Researchers at USDA’s Agricultural Research Service have found a new way for farmers to observe and improve their cattle herd’s weight gain. Using images captured from satellites, scientists have been able to monitor the quantity and quality of forage consumed by free-range cattle to determine how foraging patterns relate to weight gain.
The study, “Predicting spatial-temporal patterns of diet quality and large herbivore performance using satellite time series,” aimed to help with the difficulty that many farmers and ranchers face: variability. With temperature and rainfall changing every growing season, it is essential to have a method that measures where the best forage will be to get the most out of grazing.
Focused on observations taken from 40 pastures across 10 summers in the shortgrass steppe of eastern Colorado, the research found cattle that ate high-quality grass consistently gained more weight than cattle that ate more grass. The study also revealed weight gain was affected by the timing of forage green-up and browning down, as high-quality forage tended to green up earlier than lower quality forage.

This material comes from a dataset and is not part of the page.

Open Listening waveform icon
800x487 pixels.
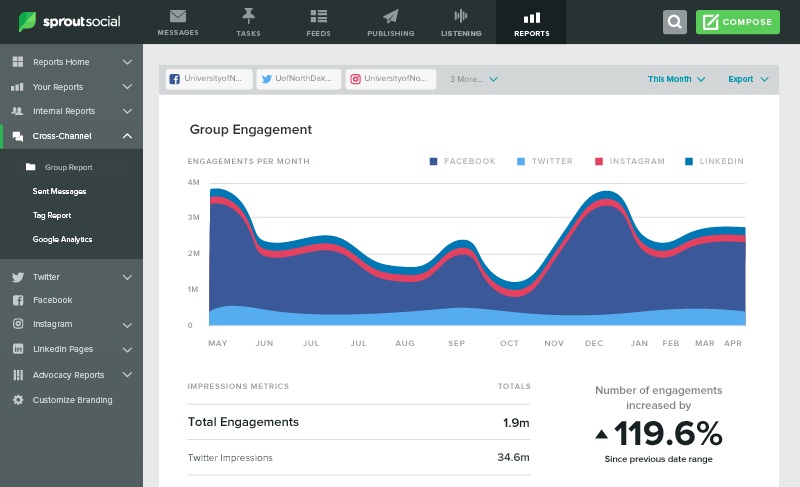pos(461,16)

“We observed that in years when satellite images showed forage greening-up earlier, before cattle began to graze, the quality of the diet declined more rapidly and cattle weight gain was lower, especially toward the end of the grazing season,” says Sean Kearny, postdoctoral research associate in Fort Collins, Colorado. “In some years, plenty of biomass was still available late in the season, but a large portion of the high-quality forage was missed because it peaked so early in the season. This resulted in cattle feeding on lower quality grass, which reduced their performance.”

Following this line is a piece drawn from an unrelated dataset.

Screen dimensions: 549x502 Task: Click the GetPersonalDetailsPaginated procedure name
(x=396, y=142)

As climate patterns shift — and high-quality green-ups happen earlier — researchers emphasize the importance of evaluating the best time to graze cattle. Ultimately, the more time cattle spend on high-quality forage, the more time they have to optimize weight gain. With this satellite imagery, farmers have an approximation of when the highest quality grass will be available.

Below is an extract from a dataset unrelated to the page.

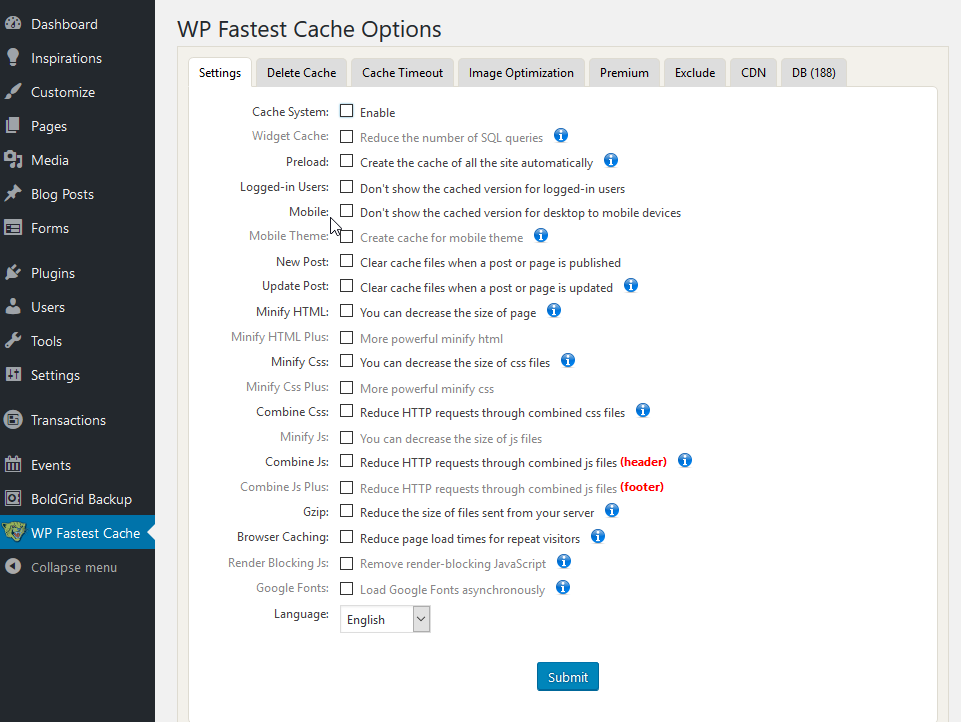Click info icon beside Browser Caching
This screenshot has width=961, height=722.
pyautogui.click(x=598, y=536)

“We knew forage quality mattered, but we didn’t know to what extent,” says Lauren Porensky, a research ecologist for the Agricultural Research Service. “Now we can estimate diet quality across space and time and have a better idea of what is causing changes in diet quality throughout the season.”
To better understand cattle foraging behavior, scientists are also linking new diet quality and vegetation maps with data from GPS collars. In addition, they are creating a new model to predict diet quality in near-real-time to support adaptive management efforts.